I asked Ann whether she found Kelton convincing. “I mean, kind of!” she said. “I know what she said was brilliant, I just can’t believe her. She’s gotta be wrong.”
It's not just the public either.
Still, most mainstream economists view M.M.T. as the Cult of the Magic Money Tree, deriding what they see as its theorists’ preference for analogy over mathematical modelling or empirical evidence. “What most concerns me is I can’t actually quite figure out what it is,” Paul Krugman, the Nobel Prize-winning economist and Times columnist, told me. Krugman is a political progressive, and he agrees with many of the spending programs that M.M.T. proponents support. But, he said, “I’ll be damned if I can figure out what it is exactly that they think.”

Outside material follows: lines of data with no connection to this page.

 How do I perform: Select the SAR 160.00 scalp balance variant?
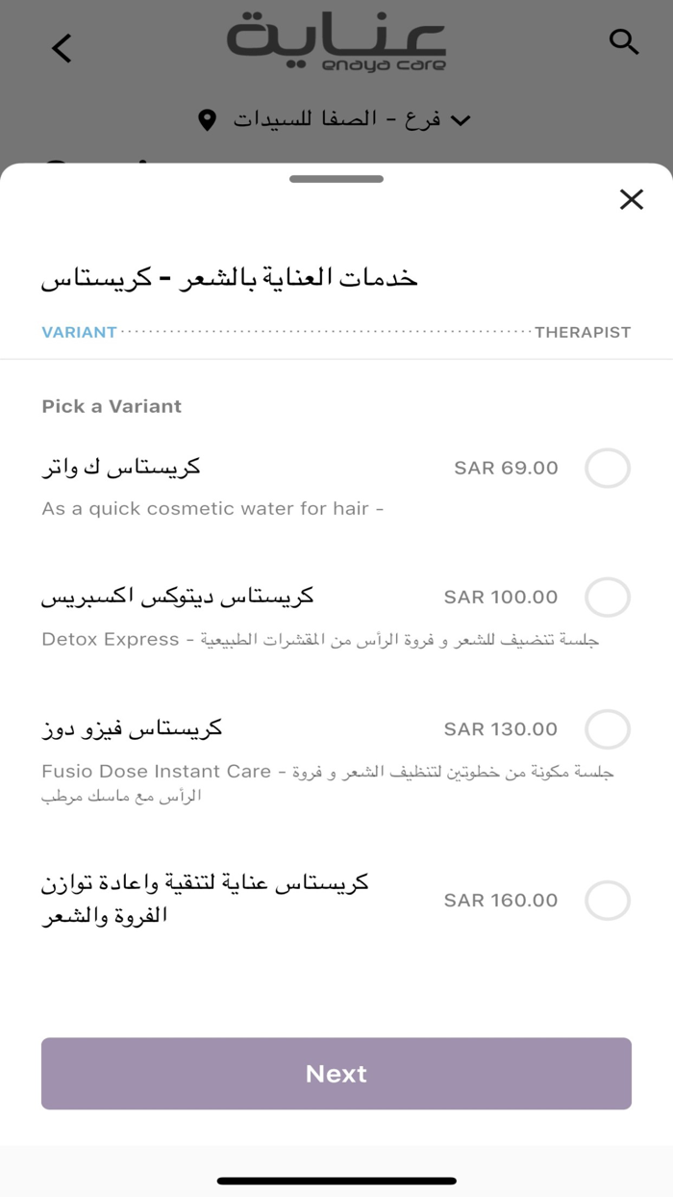[x=607, y=901]
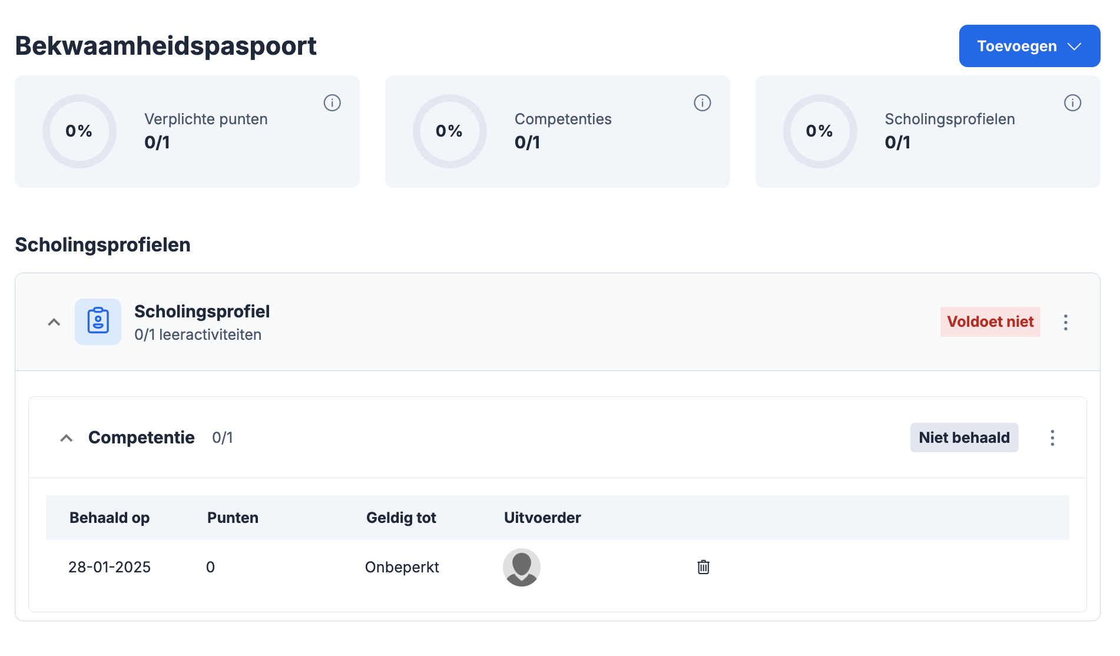Screen dimensions: 1120x656
Task: Click the Behaald op column header
Action: pos(110,518)
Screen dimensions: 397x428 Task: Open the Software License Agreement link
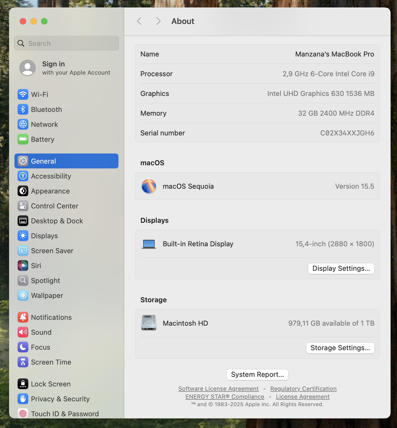pyautogui.click(x=218, y=389)
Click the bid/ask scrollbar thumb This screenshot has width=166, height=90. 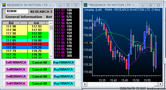[51, 28]
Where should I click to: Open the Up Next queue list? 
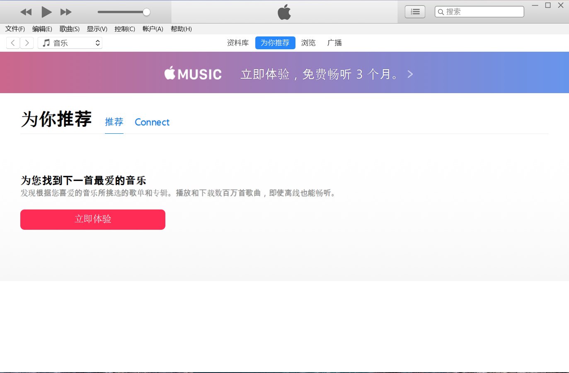tap(414, 12)
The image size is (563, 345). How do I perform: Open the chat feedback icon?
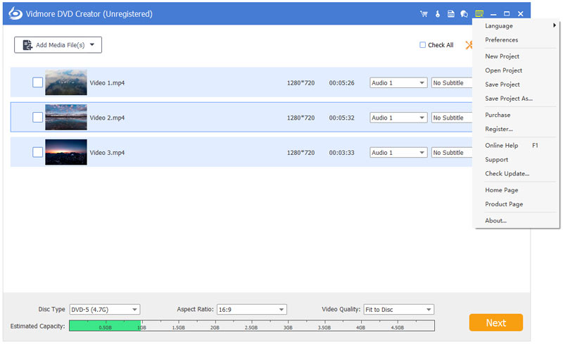point(464,13)
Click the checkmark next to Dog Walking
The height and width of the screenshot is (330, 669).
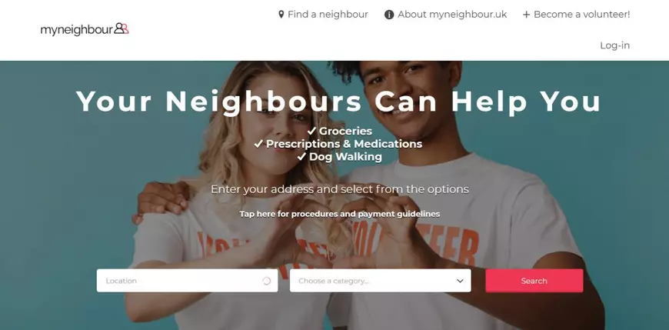(301, 157)
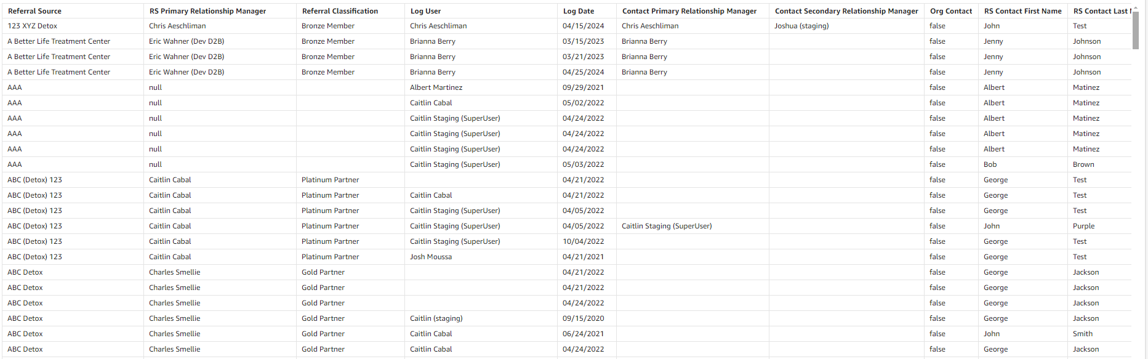The width and height of the screenshot is (1148, 359).
Task: Click the Referral Source column header
Action: point(34,11)
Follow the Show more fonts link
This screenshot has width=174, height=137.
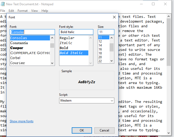click(x=22, y=121)
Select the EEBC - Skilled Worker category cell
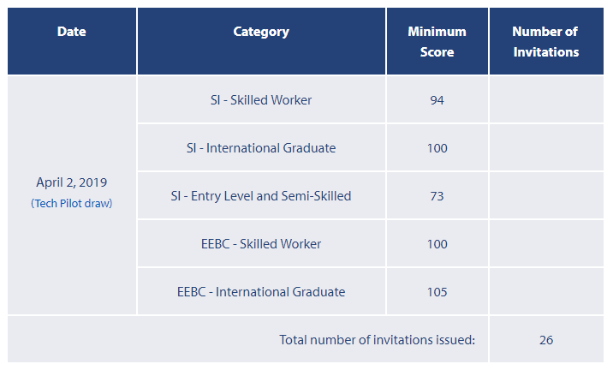Viewport: 613px width, 370px height. coord(261,244)
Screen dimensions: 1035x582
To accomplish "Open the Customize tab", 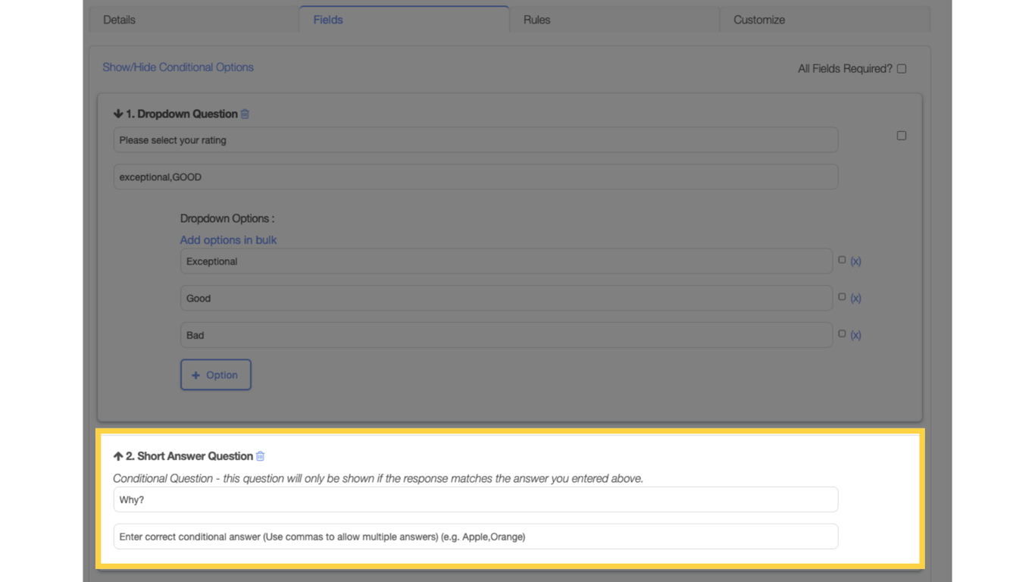I will pyautogui.click(x=758, y=20).
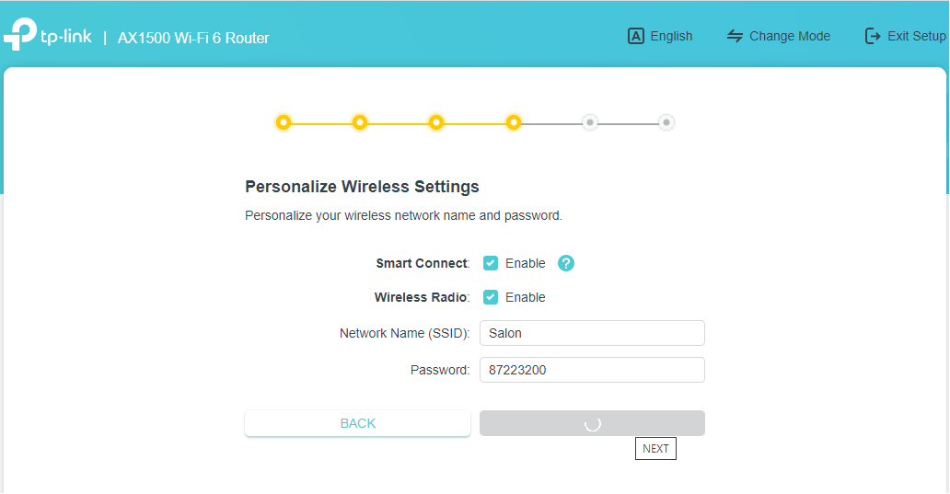Viewport: 950px width, 494px height.
Task: Uncheck the Wireless Radio Enable checkbox
Action: [x=491, y=297]
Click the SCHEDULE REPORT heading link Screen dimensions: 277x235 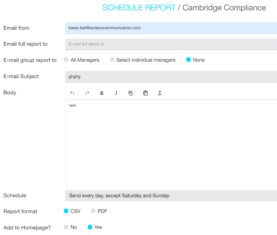139,8
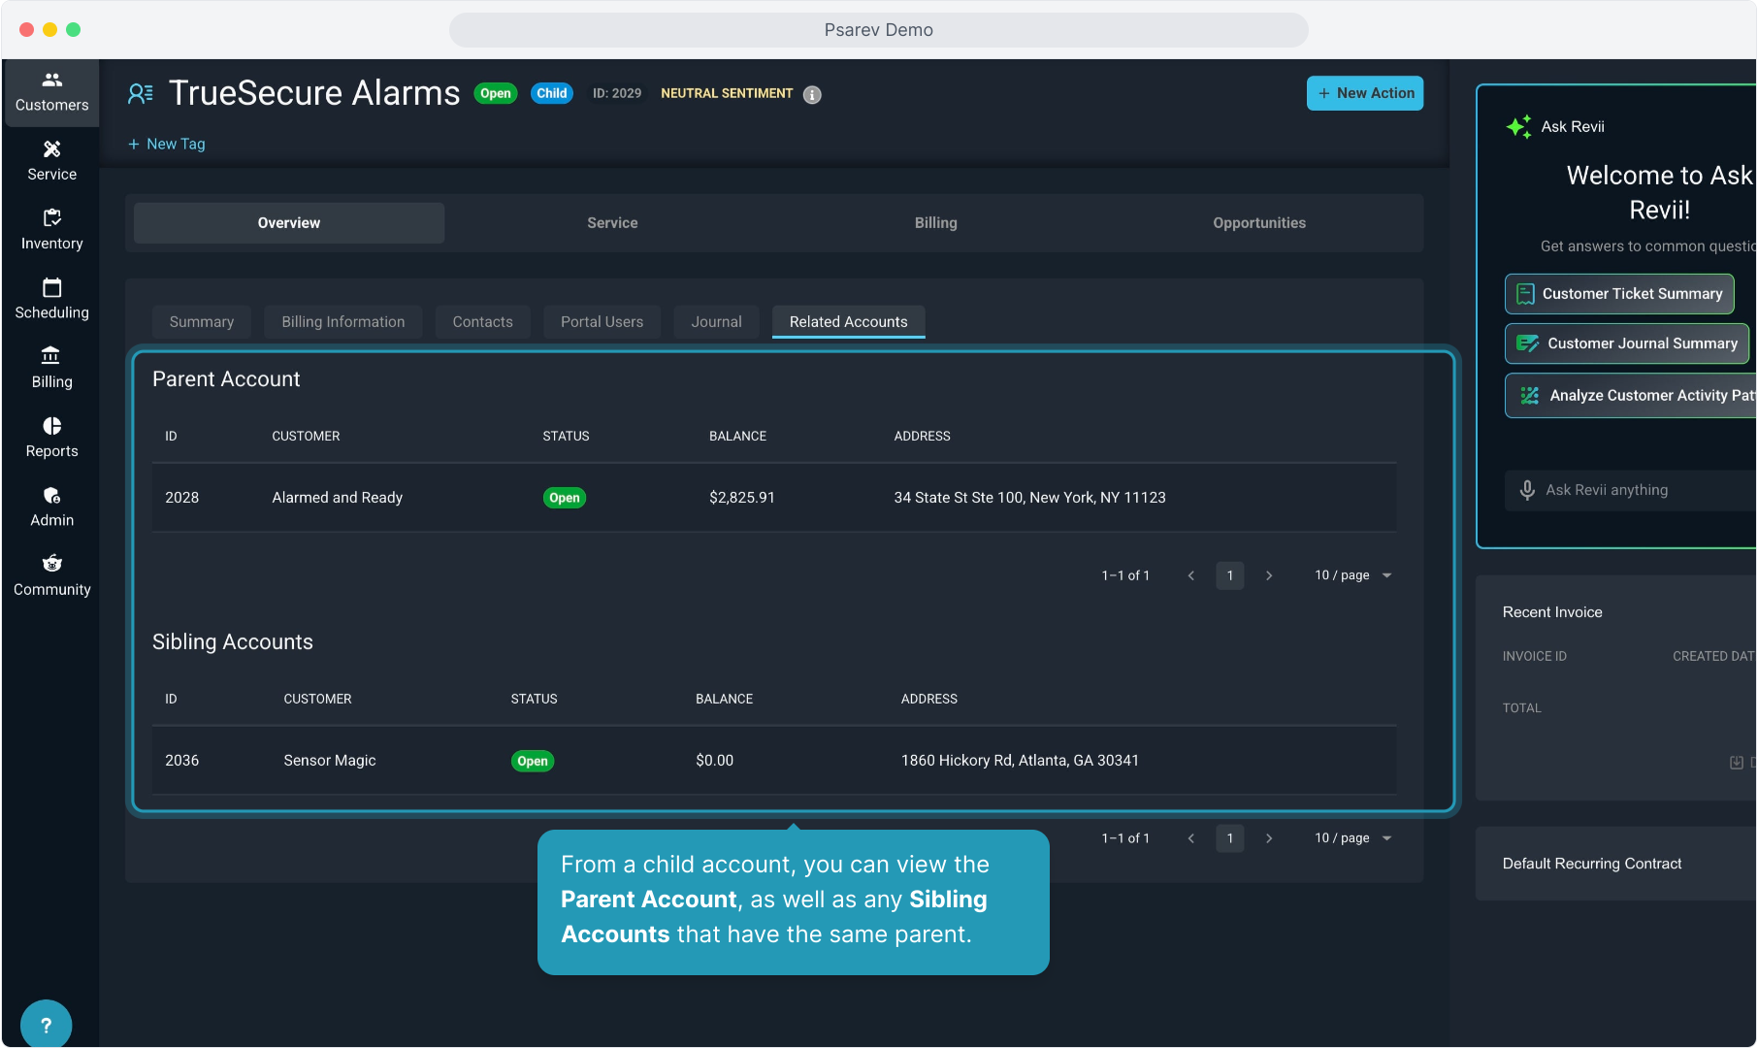Open Parent Account page size dropdown

coord(1352,575)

But this is a whole article on MMT that focuses on Stephanie Kelton as MMT's chief media spokesperson, and "there's no such thing as bad publicity." Free publicity is always a gift, especially in an environment in which the media tends toward marginalization of politically incorrect ideas and people that espouse them.

Zach Helfand concludes on a hopeful note:
I asked Kelton if she worries at all about these fights, further over the horizon. “At the end of the day, what I really hope for is just a better debate,” she told me. “Let both sides put forward their best ideas.”
This is the ultimate dream of M.M.T.: freed from false financial shackles, we could debate, on honest terms, the most fundamental political questions. If money weren’t an issue, would we want to scrub carbon from the atmosphere? Pay for reparations? Expand ice? Maybe we just want to be left alone, with our tax money in our pockets and some Social Security checks when we age. M.M.T.’s architects describe their vision as encompassing not just a better economy but a better, healthier body politic—a goal that is, given the state of things, almost certainly doomed, but is admirable nonetheless. Deficits do matter—not just the financial ones.
The critique is "fair and balanced," with the proviso that the author admits limited knowledge of MMT as a macroeconomic theory. Actually, not a surprising limitation when Paul Krugman admits that he can't figure it out either, based on conventional economic training.

The hurdle seems to be MMT's simplicity:  A currency sovereign funds itself through issuance; the real constraint is availability of real resource, and the financial constraint is price and exchange rate stability. Simple, but it seems to boggle minds. But it is not as simple as it may look, either. It contains the most salient features of macroeconomics as a policy science when unpacked through the theory.